Tranexamic acid
Background
- Action: Antifibrinolytic agent
- Competitive inhibitor of plasminogen activation to plasmin
- Dosing Availability:
- Ampule of 1 Gm in 10 mL
- Formulations: IV and PO; can use IV as topical
- Common Trade Names: Cyklokapron
Indication
FDA-approved only for:
- Postpartum bleeding
- Periprocedural hemorrhage in hemophiliacs.

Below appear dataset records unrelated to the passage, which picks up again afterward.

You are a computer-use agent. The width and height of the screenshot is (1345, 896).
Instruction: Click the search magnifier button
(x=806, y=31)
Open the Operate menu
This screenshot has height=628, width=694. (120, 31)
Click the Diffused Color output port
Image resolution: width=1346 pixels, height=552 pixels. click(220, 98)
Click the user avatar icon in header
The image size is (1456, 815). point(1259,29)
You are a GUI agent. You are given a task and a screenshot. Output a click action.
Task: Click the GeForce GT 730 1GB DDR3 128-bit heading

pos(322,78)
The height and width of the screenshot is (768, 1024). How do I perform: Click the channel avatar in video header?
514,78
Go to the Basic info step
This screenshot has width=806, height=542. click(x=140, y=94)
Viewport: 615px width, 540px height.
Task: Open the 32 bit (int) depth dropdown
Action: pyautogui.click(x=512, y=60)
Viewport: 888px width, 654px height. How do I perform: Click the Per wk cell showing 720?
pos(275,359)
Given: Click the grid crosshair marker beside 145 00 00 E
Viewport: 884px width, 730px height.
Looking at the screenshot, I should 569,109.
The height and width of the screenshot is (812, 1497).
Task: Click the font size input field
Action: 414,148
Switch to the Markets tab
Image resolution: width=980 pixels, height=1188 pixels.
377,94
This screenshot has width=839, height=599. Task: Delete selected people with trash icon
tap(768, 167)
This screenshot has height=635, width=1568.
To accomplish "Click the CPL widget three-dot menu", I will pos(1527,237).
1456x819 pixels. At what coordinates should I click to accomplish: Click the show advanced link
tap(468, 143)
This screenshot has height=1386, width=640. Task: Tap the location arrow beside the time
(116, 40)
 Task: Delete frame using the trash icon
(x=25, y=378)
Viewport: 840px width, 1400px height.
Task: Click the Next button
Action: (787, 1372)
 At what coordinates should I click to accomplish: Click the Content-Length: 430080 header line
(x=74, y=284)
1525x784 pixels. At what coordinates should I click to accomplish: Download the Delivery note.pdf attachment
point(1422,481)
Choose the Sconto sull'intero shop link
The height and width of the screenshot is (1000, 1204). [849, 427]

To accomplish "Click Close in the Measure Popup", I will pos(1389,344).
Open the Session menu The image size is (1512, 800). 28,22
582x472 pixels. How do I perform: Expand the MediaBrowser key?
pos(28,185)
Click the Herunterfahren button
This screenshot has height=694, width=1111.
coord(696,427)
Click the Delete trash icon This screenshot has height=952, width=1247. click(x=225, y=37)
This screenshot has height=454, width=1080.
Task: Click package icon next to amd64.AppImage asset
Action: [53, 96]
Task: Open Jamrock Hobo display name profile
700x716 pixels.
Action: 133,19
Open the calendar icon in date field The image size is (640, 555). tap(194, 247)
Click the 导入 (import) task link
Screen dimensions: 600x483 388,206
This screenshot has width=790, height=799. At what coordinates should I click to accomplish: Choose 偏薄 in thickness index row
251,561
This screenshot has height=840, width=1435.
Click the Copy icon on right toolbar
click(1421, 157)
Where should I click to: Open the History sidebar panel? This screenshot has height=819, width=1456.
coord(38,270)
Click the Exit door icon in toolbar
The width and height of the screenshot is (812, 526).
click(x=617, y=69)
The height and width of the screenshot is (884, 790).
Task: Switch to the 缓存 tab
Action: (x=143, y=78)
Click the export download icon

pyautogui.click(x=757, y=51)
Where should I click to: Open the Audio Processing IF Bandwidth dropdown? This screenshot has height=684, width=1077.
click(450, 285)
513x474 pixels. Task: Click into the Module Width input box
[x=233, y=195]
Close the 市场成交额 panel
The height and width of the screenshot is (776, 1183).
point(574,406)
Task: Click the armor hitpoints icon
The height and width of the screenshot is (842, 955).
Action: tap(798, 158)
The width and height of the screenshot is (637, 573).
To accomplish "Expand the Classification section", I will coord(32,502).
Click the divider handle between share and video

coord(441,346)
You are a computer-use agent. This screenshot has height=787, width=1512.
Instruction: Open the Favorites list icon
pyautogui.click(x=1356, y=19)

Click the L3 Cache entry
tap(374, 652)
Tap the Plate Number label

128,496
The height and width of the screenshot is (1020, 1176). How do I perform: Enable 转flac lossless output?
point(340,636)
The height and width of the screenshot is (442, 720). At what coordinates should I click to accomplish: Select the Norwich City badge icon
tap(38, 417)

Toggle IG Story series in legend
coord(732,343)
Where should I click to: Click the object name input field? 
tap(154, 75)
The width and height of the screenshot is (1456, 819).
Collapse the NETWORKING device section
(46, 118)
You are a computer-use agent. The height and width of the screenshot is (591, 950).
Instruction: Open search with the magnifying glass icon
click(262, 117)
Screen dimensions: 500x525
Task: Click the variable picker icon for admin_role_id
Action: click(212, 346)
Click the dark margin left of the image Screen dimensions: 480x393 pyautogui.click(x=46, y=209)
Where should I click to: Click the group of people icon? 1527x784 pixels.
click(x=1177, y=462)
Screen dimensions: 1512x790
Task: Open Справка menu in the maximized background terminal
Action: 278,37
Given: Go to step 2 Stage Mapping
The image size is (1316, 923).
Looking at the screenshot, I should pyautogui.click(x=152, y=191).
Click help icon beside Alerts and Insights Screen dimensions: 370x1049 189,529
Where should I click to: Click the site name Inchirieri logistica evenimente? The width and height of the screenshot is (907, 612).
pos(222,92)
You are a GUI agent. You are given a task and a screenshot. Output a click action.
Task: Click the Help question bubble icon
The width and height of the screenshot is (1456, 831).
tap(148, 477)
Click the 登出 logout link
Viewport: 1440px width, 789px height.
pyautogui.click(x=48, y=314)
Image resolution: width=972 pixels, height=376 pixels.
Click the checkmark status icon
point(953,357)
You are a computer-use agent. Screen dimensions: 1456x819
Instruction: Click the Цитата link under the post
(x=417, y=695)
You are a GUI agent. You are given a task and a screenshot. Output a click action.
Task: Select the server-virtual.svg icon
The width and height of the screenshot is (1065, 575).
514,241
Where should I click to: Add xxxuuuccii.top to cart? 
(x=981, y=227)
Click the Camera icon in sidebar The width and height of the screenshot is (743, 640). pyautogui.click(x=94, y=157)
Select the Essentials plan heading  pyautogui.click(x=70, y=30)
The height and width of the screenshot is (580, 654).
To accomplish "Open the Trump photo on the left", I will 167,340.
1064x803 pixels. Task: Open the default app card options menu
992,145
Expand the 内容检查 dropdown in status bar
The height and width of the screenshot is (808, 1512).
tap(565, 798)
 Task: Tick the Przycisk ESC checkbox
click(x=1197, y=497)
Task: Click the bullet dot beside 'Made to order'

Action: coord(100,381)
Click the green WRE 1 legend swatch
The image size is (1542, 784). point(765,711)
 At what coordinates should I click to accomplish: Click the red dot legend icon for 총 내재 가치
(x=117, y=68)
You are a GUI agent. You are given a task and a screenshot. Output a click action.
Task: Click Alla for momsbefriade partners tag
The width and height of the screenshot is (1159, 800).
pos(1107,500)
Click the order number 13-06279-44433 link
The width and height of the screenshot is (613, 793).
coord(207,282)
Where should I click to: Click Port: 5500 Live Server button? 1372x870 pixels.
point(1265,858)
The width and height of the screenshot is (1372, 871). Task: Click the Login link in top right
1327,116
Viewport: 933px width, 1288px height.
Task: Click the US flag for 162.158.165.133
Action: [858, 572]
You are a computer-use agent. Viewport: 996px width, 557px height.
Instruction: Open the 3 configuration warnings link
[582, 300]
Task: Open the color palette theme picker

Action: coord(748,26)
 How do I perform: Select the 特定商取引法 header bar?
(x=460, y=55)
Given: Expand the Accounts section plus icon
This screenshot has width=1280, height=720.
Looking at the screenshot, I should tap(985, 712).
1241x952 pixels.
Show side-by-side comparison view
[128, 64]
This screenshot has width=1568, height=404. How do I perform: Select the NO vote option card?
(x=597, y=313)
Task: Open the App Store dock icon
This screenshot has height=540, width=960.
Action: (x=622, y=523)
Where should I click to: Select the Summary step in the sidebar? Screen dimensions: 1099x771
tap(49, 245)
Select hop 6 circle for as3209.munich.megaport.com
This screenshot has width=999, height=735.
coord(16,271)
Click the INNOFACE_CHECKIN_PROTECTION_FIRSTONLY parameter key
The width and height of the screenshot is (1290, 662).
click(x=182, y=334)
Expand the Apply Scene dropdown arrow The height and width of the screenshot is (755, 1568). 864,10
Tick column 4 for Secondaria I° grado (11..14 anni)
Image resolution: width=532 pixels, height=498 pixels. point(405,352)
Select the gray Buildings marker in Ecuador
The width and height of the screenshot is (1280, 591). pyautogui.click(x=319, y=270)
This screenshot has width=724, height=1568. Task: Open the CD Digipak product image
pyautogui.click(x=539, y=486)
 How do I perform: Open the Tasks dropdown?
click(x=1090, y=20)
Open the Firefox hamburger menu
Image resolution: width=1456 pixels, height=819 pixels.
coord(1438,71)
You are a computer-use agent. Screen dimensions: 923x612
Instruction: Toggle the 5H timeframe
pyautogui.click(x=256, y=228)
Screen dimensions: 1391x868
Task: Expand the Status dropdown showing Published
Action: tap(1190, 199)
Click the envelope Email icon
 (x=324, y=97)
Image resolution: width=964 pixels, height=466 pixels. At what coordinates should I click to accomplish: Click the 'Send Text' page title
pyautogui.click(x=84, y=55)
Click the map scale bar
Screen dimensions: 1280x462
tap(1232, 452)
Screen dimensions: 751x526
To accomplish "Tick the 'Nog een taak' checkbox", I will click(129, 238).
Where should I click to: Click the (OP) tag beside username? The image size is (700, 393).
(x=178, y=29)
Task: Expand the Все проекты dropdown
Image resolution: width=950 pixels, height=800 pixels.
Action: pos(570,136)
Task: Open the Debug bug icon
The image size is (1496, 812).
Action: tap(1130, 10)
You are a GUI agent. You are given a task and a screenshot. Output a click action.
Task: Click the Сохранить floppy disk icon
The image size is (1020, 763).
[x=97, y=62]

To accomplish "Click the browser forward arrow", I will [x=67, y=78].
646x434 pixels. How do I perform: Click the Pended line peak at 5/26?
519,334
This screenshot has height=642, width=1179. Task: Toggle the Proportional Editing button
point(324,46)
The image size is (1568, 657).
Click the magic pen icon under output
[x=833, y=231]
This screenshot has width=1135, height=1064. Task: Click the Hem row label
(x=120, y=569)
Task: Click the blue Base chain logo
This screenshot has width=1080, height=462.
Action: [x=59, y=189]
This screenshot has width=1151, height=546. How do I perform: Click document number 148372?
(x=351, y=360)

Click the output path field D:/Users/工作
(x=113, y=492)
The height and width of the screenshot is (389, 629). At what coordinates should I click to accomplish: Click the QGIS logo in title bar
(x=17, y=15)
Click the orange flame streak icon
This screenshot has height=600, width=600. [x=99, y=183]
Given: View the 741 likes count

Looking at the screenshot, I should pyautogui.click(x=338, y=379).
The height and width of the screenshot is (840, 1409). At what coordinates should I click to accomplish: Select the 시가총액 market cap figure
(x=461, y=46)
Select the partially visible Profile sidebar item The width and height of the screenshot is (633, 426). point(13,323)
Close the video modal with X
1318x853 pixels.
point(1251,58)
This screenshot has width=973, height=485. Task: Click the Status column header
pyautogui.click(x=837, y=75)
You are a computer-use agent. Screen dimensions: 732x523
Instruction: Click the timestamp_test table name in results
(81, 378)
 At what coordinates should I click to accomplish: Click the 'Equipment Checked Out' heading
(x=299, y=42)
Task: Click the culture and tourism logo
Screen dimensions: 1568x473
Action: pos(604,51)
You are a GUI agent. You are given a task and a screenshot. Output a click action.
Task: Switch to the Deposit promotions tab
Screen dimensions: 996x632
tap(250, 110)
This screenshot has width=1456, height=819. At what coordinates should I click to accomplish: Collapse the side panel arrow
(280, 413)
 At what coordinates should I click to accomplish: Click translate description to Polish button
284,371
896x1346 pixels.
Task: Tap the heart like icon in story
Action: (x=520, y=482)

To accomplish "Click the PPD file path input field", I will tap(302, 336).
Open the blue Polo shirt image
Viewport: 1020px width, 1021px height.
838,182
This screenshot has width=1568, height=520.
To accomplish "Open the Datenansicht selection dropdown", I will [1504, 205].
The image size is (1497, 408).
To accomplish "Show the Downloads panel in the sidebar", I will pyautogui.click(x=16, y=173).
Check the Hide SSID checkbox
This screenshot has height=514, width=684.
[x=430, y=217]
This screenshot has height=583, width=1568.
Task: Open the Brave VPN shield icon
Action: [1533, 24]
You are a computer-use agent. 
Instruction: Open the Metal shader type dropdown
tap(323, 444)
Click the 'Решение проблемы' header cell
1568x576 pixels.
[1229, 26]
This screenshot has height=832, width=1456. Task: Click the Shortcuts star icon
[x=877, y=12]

More common off-label uses:
- Severely bleeding trauma patient, systolic blood pressure of <90 and/or heart rate > 110 beats/min, or with expected requirement for massive transfusion
- Epistaxis, especially in anticoagulated patients
- Under investigation for use in intracranial hemorrhage and GI bleeding
Contraindication/Exclusion Criteria
- Greater than 3 hours from injury
- Known sensitivity to TXA
- Previous DVT or Pulmonary Embolism
Administration
Adult dose
Total of 2 Grams
- Initial bolus of 1 Gm over 10 minutes (Slow IV push). Draw up with filter needle.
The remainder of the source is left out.